Circuit Implementation
The LNA output is AC-coupled to a flipped source follower that drives the analog delay line. This consists of pipeline-operated S/H memory cells running at a sampling rate of 33 MHz. The outputs of all 9 delay lines are joint together to form charge summation. A delay stage index rotator determines the sequence in which the memory cells are used. It consists of an 8-stage shift register (D1-D8) in which the 4-bit binary indices of memory cells (1) (2) (3) (4) (5) (6) (7) (8) are rotated. Upon startup, register D n is preset to n. D 1 stores the index of the memory cell used for sampling the input signals, while D 2 -D 8 store the indices of candidate memory cells for readout. A 3-bit selection code, provided by a built-in SPI interface, decides which of these candidates is used, allowing the delay depth of the individual delay line to be programmed. One-hot codes expanded from the selected 4-bit indices are re-timed by non-overlapped clocks to control the S/H switches in the memory cells. The SPI interfaces in all sub-arrays are normally loaded in parallel, but can also be configured as a daisy-chain to load different delay-patterns to individual sub-arrays, which enables near-field focusing. The S/H memory cells suffer from charge injection and clock feed-through errors, the mismatch of which introduces a ripple pattern with a period of 8 delay steps (30 ns) at the output of the delay lines. This limits the dynamic range of the signal chain and manifests itself as tones in the output spectrum (Fig. 3b) . To mitigate this interference, we propose a mismatch-scrambling technique (Fig. 3a) by adding an extra memory cell and a redundant index register D9. A pseudo-random number generator (PRNG) generates a bit sequence (PRBS) that decides whether the index of D 8 or D 9 shifts into D 1 , while the other index shifts into D 9 . Thus, delay cells are randomly taken out and inserted back into the sequence. This randomizes the ripple pattern and converts the interfering tones into broadband noise (Fig. 3c) .

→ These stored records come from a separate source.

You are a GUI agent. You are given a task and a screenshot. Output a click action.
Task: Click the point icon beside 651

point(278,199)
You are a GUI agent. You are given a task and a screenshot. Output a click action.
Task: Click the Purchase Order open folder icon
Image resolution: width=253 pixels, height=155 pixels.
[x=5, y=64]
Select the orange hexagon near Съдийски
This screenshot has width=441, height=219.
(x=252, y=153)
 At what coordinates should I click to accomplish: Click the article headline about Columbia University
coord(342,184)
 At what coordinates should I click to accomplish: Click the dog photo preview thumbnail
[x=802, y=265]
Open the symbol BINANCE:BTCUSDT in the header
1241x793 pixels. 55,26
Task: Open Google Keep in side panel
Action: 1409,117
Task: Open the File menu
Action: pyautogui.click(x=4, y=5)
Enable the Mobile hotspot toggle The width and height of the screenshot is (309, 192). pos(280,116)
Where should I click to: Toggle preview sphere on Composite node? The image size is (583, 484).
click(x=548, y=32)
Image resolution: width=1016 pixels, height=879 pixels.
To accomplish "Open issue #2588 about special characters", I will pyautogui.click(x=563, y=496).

The TGC amplifies the summed signal at the joint delay-line outputs with programmable gain steps that interpolate between the gains steps of the LNA. Finally, a class-AB super source follower drives a cable capacitance up to 300 pF. Fig. 4 shows the photographs of the ASIC and the fabricated prototype with integrated PZT matrix transducer.
Measurement Results
The measured electrical performance of the ASIC is summarized in Table I. Table II gives a system-level comparison with prior works on ASICs for 3-D ultrasound imaging. This work achieves the best power-efficiency in receiving and the highest integration density, with an element-match layout with a <λ/2 element pitch. To demonstrate the 3-D imaging capability of the prototype, a pattern of seven needles was placed at a distance of approximately 16 mm in front of the transducer array (Fig. 5a,  b ; the dotted circle depicts a needle which was slightly behind the other needles). A spherical wave was transmitted and a 3-D volume image was re-constructed. This volume dataset was rendered to a frontal view (Fig. 5c) , clearly showing the needle points. The measured input-referred noise with the mismatch-scrambling function enabled varies with different delay patterns because of a systematic mismatch in the layout of S/H delay lines, which could be optimized by a better layout.